§ COSA FARE:
**A)** Nel testo sugli stereotipi di genere, quale formula algebrica si vuole dissociare dalle nostre menti?
**B)** Prosegui il testo sugli stereotipi di genere e sulla richiesta di capire, riprendendo subito dopo l'ultima frase riportata.

§ TESTO DELLA PAGINA:
━━━━━━
Continuo il mio attacco verso gli stereotipi di genere, oggi in particolare vorrei cercare di dissociare dalle nostre menti la formula algebrica tale per cui DONNA=MISERICORDIA x COMPRENSIONE INCONDIZIONATA.

Ho perso il conto delle volte in cui mi è stato chiesto di CAPIRE, beh lasciatemi dire che ho una novità, la risposta è NO, non cercherò più di capire nessuno, fintanto che qualcuno non farà lo stesso con me.

Quale sarà mai il significato nascosto tra le righe quando qualcuno ci chiede di CAPIRE? Il non detto in questa frase è la richiesta di farsi da parte, accantonare le proprie idee, i propri principi per evitare litigi, incomprensioni; non solo, aggiungerei anche: mettersi da parte significa lasciare spazio a qualcuno che non siamo noi. Tutto questo fatto nel nome del quieto vivere, della pace, della non rivoluzione. Accettazione, comprensione e misericordia: LA DONNA.

Lo stereotipo della donna comprensiva, benevola, amorevole, ragionevole, tranne in quel periodo del mese in cui, causa turbinii ormonali, diventiamo delle bestie di satana. Questa è la nostra veste che ci è stata cucita addosso.

Le donne devo cercare di capire, perdonare il primo insulto, il primo schiaffo, la prima violenza verbale, fisica, economica, psicologica che sia.

“Cerca di capire, è stanco, stressato sul lavoro” – “La situazione è snervante, manca il lavoro, bisogna capirlo” – “cerca di capire che non era sua intenzione, è stato un raptus di rabbia”.
━━━━━━
§ ESTRATTO DATI:
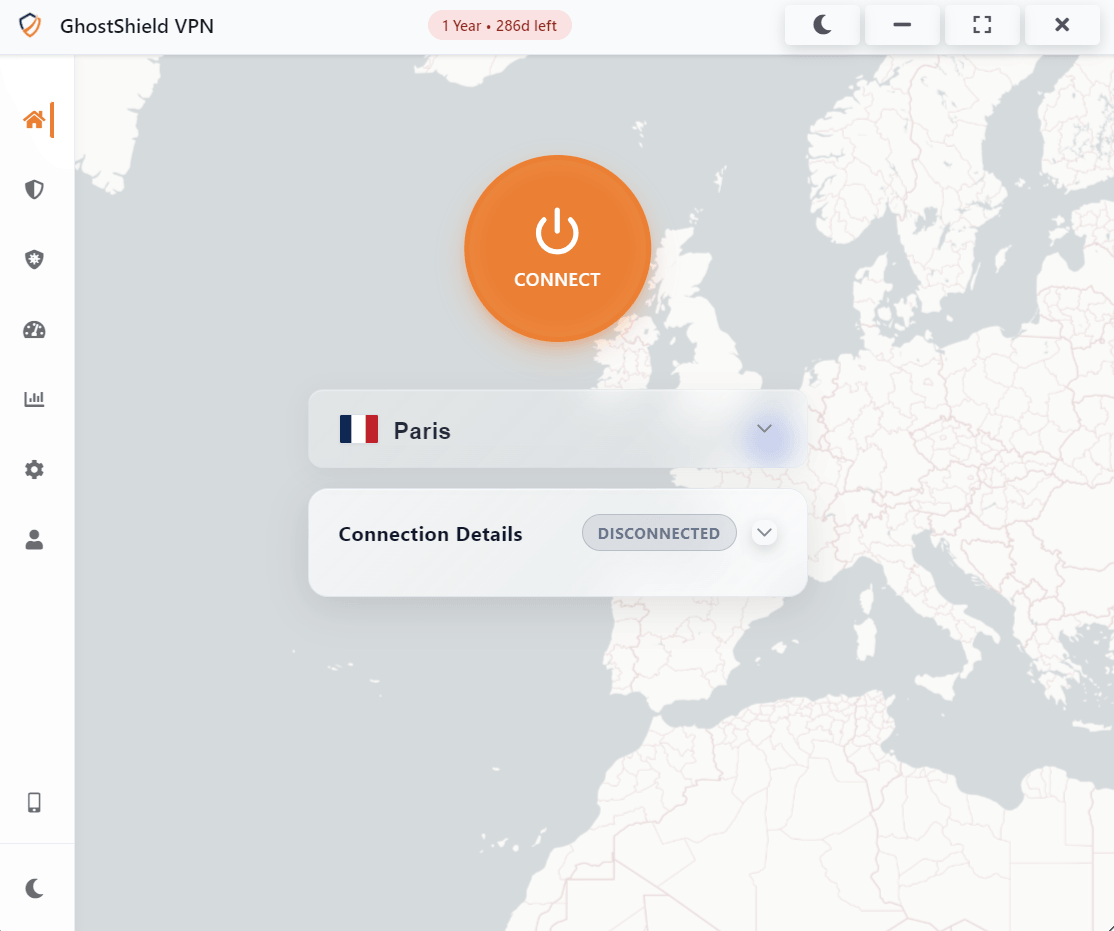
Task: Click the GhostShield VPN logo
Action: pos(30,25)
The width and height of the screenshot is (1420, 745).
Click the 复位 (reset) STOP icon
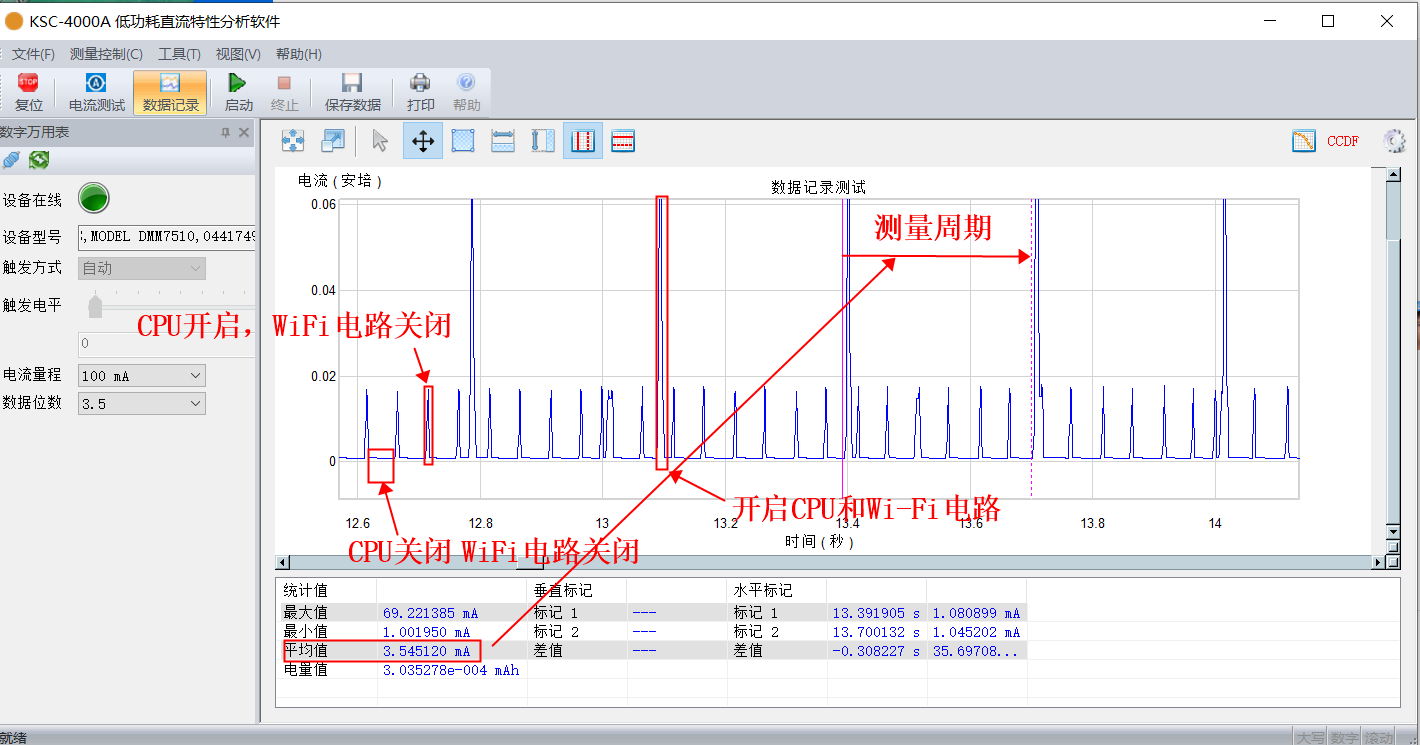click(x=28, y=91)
━━━━━━
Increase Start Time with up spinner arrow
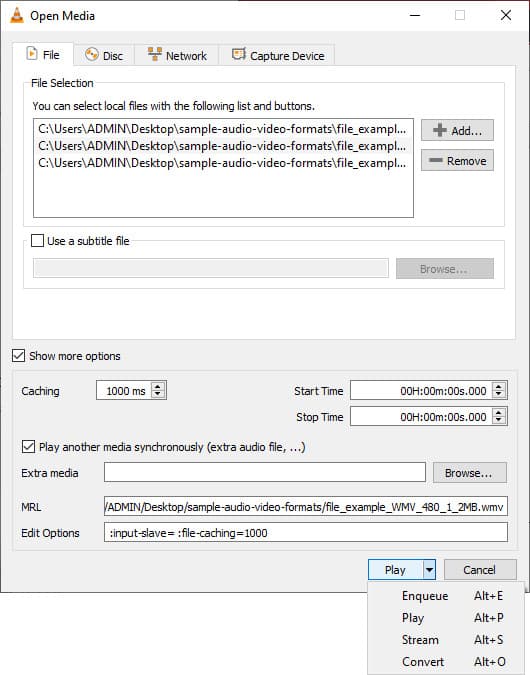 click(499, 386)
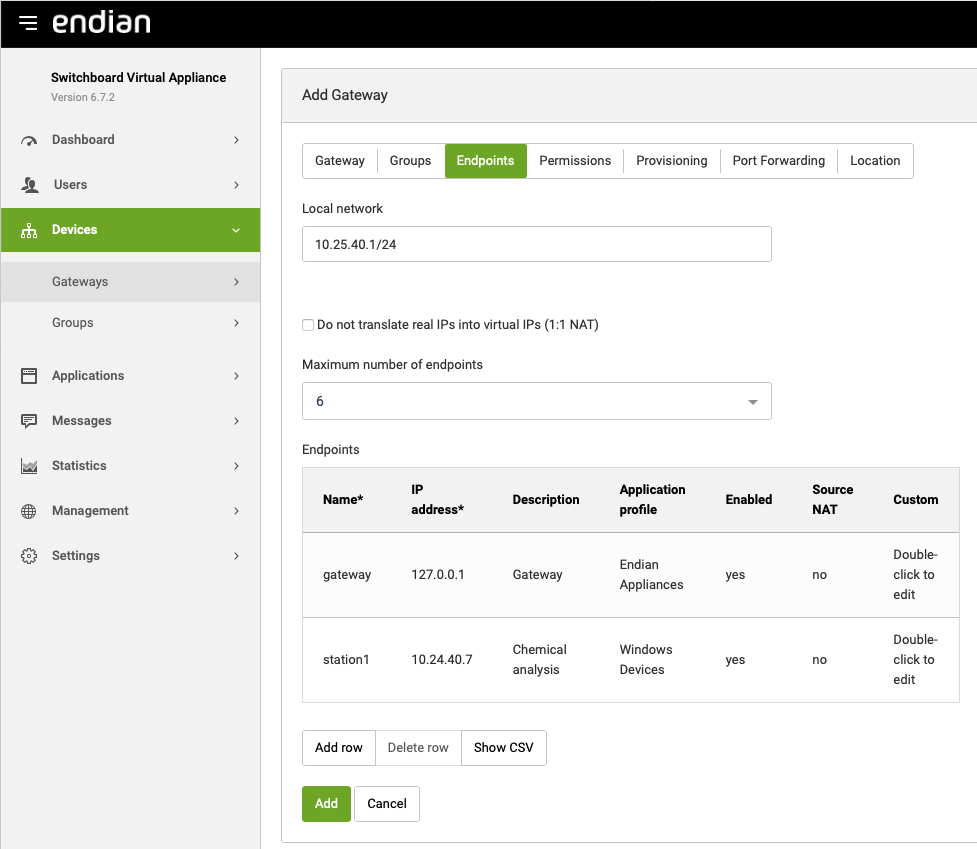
━━━━━━
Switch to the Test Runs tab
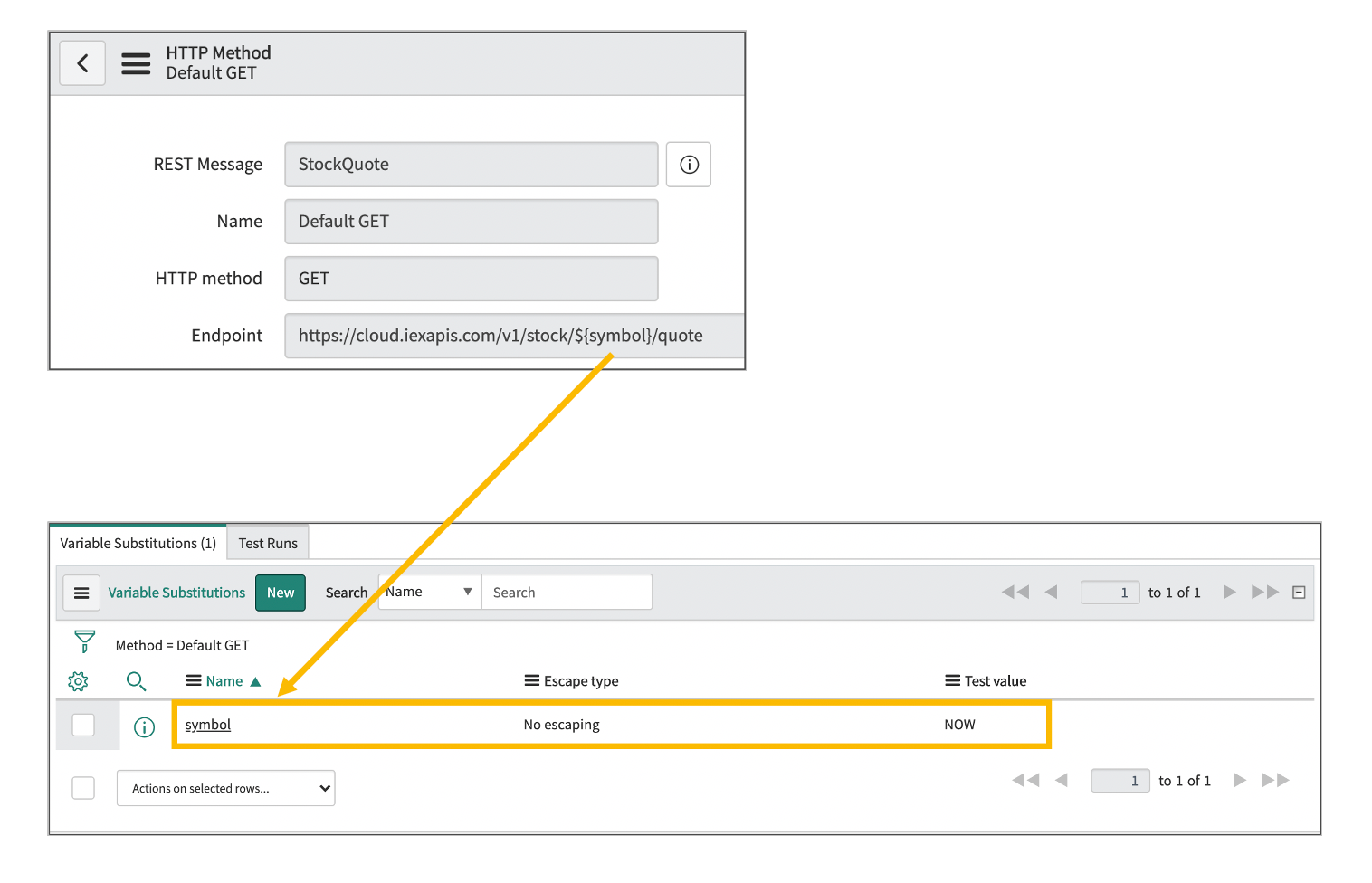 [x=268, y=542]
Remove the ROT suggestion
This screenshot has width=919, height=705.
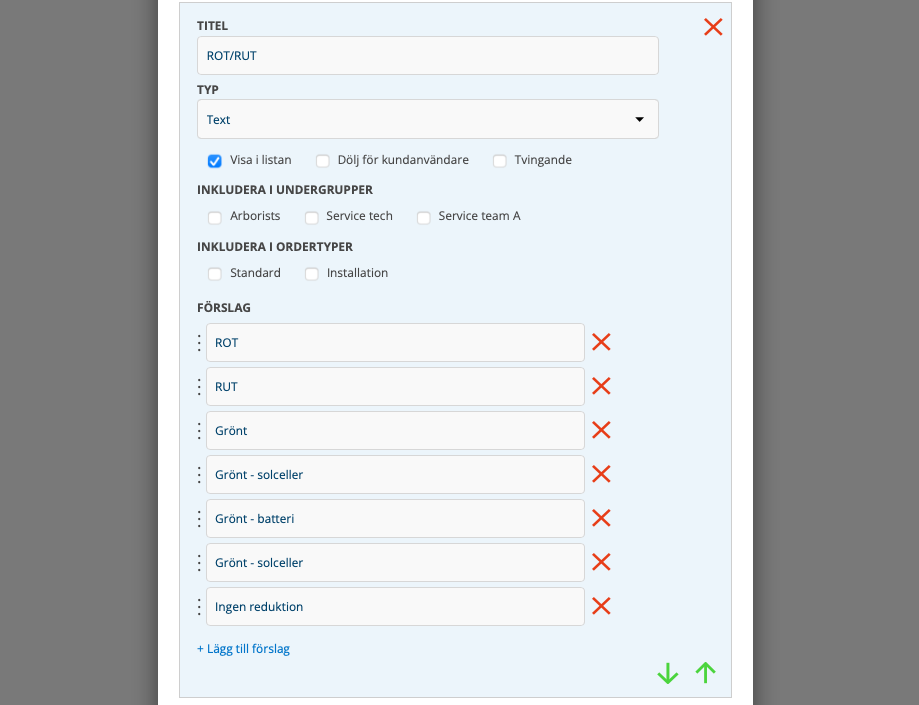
━━━━━━
§ RISPOSTE DATE:
**A)** DONNA=MISERICORDIA x COMPRENSIONE INCONDIZIONATA.

**B)**
Sapete chi pronuncia frasi di questo genere il più delle volte? Le forze dell’ordine che vengono coinvolte dalla donna che sta subendo violenza domestica, le persone esterne che non vogliono mostrare crepe nella famiglia, cercando di riappacificare i due coniugi. Preciso: non lo dico io, lo dicono tutti i dati raccolti dai centri anti violenza. E’ sufficiente anche leggere o ascoltare qualche fatto di cronaca per capire che la maggior parte dei femminicidi ha sempre una denuncia o una tentata da parte della vittima che, come sempre, non è stata presa sul serio come doveva.

In generale, è tempo che ognuna di noi smetta di cercare di capire, io personalmente vorrei togliere negli altri questa aspettativa nei miei confronti, togliermi soprattutto di dosso lo sguardo perentorio di chi mi sta chiedendo di farlo, facendomi sentire sbagliata perché questa volta ho detto no.

Troppe volte ci è stato chiesto di capire, mandando giù l’ennesima fatica per non rompere degli schemi, per fare da collante, per addolcire la pillola. Siamo qui per perdonare, compiacere o assecondare solo le nostre emozioni, solo noi. Non ci deve venir più chiesto di farlo in favore di qualcun altro, in nome di uno stereotipo che ha spento tante donne costringendole al silenzio in un angolo buio di una casa.

Rompiamo gli schemi, ascoltiamo la fiamma che ci brucia dentro.